Denis St. Peter, president and CEO of CES, Inc., first shared with the committee how his company used the addition of a matching contribution and aggressive education and one-on-one employee meetings with advisers to improve its 401(k) plan from a 62.3% participation rate and 3.9% average deferral rate in 2010 to an 89.5% participation rate and 13.9% average deferral rate in 2018.
Recommendations he made for changes to the tax rules governing DC plans to facilitate greater employee retirement savings included:
- Increase the annual deferral limits and catch up contribution to promote and incentivize more retirement savings;
- Eliminate the required minimum distribution (RMD) starting at age 70 ½;
- Changing nondiscrimination rules so that those employees who are in a position to save for retirement are not as limited by the savings rates of those employees who are less able to save for retirement;
- Incentivize very small employers (1-25 employees) to create and maintain retirement programs by increasing contribution limits (including catch-up contributions) under SIMPLE plans; and
- Allow higher contribution limits under SIMPLE programs for other small employers (26-100 employees).
The testimony of Linda K. Stone, fellow volunteer at the Women’s Institute for a Secure Retirement, focused primarily on the unique challenges that women face in trying to achieve retirement financial security.
She pointed out that women face greater longevity risk than men due to their longer lives and the resulting need for more income. However, she said having more income during retirement starts with earnings during working years and access to employer-sponsored retirement plans, and generally, women of all races and ethnicities earn less than men throughout their lifetimes, and in addition, caregiving responsibilities for children and/or parents as well as spouses causes women to spend years out of the job market or to work part-time without access to benefits. Stone added that Social Security reports that, on average, women have nine years with zero earnings, and women’s careers average 29 years compared to 39 years for men. The zero earnings are compounded in the calculation of their Social Security benefit.
“The reality of today’s retirement landscape is do-it-yourself, and do it right, or live at or below the edge of poverty in what are supposed to be your golden years,” Stone said. “The nature of today’s system of individual responsibility demands financial capability.” She pointed out that women as well as men tend to lack basic financial knowledge, which is often the reason for making serious financial mistakes. Both women and men need the best information and opportunity to access information to ensure that they do not make costly decisions. “This information should be targeted to women as spouses and caregivers, as well as to women as employees,” she suggested.

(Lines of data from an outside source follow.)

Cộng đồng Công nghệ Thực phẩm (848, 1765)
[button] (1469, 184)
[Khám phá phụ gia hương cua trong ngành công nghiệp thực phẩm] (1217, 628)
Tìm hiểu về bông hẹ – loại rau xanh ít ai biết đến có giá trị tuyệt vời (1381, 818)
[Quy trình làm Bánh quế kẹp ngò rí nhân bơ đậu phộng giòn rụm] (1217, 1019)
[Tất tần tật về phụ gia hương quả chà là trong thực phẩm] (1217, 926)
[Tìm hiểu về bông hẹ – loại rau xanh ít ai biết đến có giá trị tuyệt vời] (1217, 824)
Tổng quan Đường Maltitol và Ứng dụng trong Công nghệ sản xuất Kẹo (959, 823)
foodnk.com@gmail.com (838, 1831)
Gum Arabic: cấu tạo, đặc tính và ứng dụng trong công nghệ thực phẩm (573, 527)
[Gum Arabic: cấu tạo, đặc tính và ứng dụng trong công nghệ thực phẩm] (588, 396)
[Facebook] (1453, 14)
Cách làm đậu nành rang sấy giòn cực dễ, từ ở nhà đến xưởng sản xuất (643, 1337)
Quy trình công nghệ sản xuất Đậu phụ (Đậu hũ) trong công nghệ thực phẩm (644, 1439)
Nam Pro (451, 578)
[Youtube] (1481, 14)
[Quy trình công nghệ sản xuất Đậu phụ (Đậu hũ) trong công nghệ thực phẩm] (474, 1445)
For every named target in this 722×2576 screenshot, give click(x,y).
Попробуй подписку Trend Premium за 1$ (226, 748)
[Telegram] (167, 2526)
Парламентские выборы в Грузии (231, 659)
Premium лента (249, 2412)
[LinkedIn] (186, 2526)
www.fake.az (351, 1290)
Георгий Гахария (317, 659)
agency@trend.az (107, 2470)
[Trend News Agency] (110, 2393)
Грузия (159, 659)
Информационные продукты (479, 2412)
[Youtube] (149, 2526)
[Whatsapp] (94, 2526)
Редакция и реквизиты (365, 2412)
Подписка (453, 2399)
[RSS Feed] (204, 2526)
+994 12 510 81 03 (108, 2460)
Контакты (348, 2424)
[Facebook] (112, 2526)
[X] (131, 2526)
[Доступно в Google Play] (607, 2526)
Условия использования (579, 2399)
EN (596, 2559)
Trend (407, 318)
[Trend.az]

Stone told the committee there is a need for more basic resources to help people figure out how much they need to increase their savings by in order to retire with security. She offered a list of several issues that women are in particular need of learning about or better understanding:
- The impact of future inflation and taxes is often not included in planning for retirement despite the significant impact it can have on retirement income;
- Asset to income ratios are often not well understood and individuals are often confused about how much is needed for a secure retirement;
- Many individuals struggle to plan how they will draw down assets and need greater access to flexible income distribution options and guaranteed lifetime income options; and
- Longevity risk is poorly understood and not widely planned for.